Classifier implementations predict categorical class labels.

type Estimator

type Estimator interface {
	Fit()
}

An Estimator is object that can ingest some data and train on it.

type FloatAttribute

type FloatAttribute struct {
	Name      string
	Precision int
}

FloatAttribute is an implementation which stores floating point representations of numbers.

func NewFloatAttribute

func NewFloatAttribute() *FloatAttribute

NewFloatAttribute returns a new FloatAttribute with a default precision of 2 decimal places

func (*FloatAttribute) CheckSysValFromString

func (Attr *FloatAttribute) CheckSysValFromString(rawVal string) (float64, error)

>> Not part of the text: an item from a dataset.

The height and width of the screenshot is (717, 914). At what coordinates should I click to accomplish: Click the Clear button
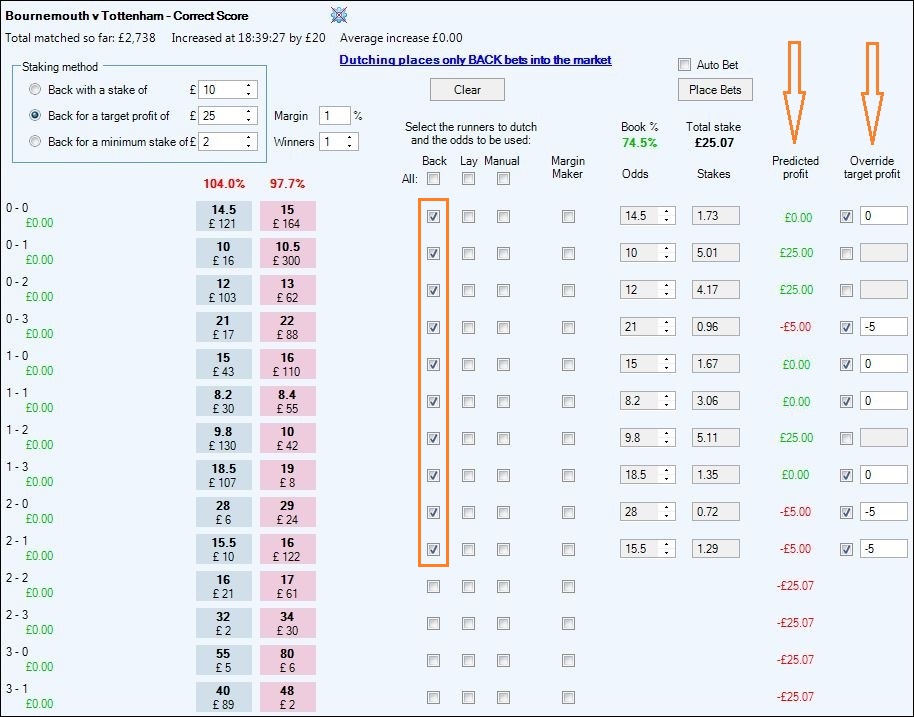click(467, 89)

CheckSysValFromString confirms whether a given rawVal can be converted into a valid system representation.

func (*FloatAttribute) Equals

func (Attr *FloatAttribute) Equals(other Attribute) bool

Equals tests a FloatAttribute for equality with another Attribute.

Returns false if the other Attribute has a different name or if the other Attribute is not a FloatAttribute.

func (*FloatAttribute) GetName

func (Attr *FloatAttribute) GetName() string

GetName returns this FloatAttribute's human-readable name.

func (*FloatAttribute) GetStringFromSysVal

func (Attr *FloatAttribute) GetStringFromSysVal(rawVal float64) string

GetStringFromSysVal converts a given system value to to a string with two decimal places of precision [TODO: revise this and allow more precision].

func (*FloatAttribute) GetSysVal

func (Attr *FloatAttribute) GetSysVal(userVal float64) float64

GetSysVal returns the system representation of userVal.

Because FloatAttribute represents float64 types, this just returns its argument.

func (*FloatAttribute) GetSysValFromString

func (Attr *FloatAttribute) GetSysValFromString(rawVal string) float64

GetSysValFromString parses the given rawVal string to a float64 and returns it.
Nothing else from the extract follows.